Are you slouching over your desk? Did this prompt make you sit up straight? We all likely remember being told at school or by our parents to sit up straight and therefore know that good posture is important; however, good posture tends to go out the window when engrossed in study. Sitting at a desk for numerous hours each day is a reality as a student and often unavoidable and places the body in a less than optimal position. Movement during the day can significantly improve our posture, increase overall wellbeing and alleviate discomfort from muscle tightness, stiff joints, and even headaches. At Vast Fitness Academy, we recognise the importance of movement for our team members.
We practice what we preach as a health and fitness RTO and would like to share some of the strategies and activities we include in our day-to-day operations. Walking whilst brainstorming and letting new information land. Incorporating walking breaks during long study periods can increase general wellbeing and allow exposure to fresh air. Walking breaks are excellent opportunities to brainstorm, mull over and absorb newly acquired information, plan, problem-solve and give you a well-deserved mental break. You’ll arrive back at your desk feeling refreshed and motivated! Posture: sitting vs standing.

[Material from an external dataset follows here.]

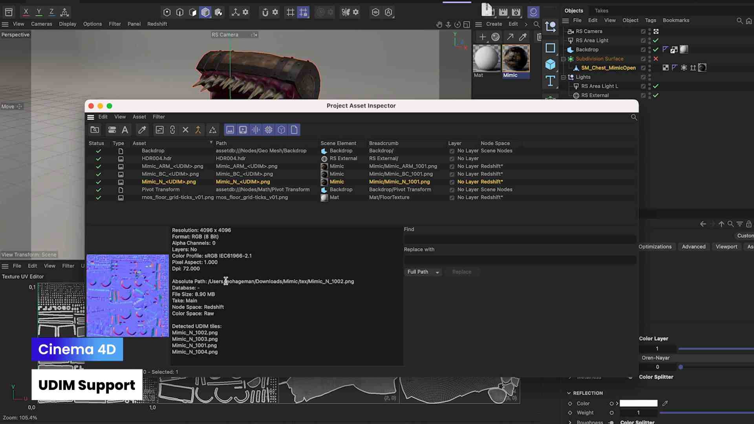The width and height of the screenshot is (754, 424).
Task: Toggle the textures filter icon in Asset Inspector
Action: tap(230, 130)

Standing desks are becoming common due to their numerous benefits, including improved posture and reduced back pain. Whilst standing can be beneficial, standing for too long may have the opposite effect and aggravate the lower back or lead to poor posture. Switching between standing and sitting throughout the day is ideal to reap the benefits, with 15-30 minutes spent standing each hour. Tips on managing your posture through the day include:
- Schedule reminders (a timer) to pop up when it is time to swap from sitting to standing or do a ‘posture-check.’
- If you do not have a standing desk, take regular breaks to move around, even walk a lap of the block or your backyard.

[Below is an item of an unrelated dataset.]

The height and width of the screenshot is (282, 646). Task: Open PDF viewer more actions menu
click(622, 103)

Daily movement activities. Schedule activities for the time of day your productivity and energy levels begin to slump. Typically, this occurs mid-afternoon. Activities can be adapted to suit your study space at home, or you may head out for a change of scenery. Here are some ideas to get you started.
- Walk around the block and finish with stretching and mobility
- Meditation – there are numerous short guided meditations available on YouTube
- Hit the gym, do yoga or online fitness classes, walk your dog if you have one, or visit the beach or park for a jog or stroll.
- Have the scheduled activities pop up as a reminder in your calendar or on your phone.
Benefits of movement. Active people are healthy people. Benefits of movement throughout the day include:
- Increased productivity and engagement
- Improved cognitive function and attention
- Improved blood circulation and heart health
- Mental clarity and reduced brain fog
- Reduced stress.
Mobility, movement and stretching exercises. Exercises at home require no special equipment; however, if you have a tennis ball or spiky ball, there are increased options. Listed below are some exercises you can try:
- Seated ankle rotations
- Seated head/neck and shoulder rotations
- Seated neck stretches
- Seated chest opener
- Seated or standing/kneeling hip flexor stretch (if seated, shift to one side of the chair and extend the leg behind you with the knee towards the ground).
- Standing or seated: rolling a tennis or spiky ball under the foot
- Standing: back and shoulder tennis/spiky ball massage.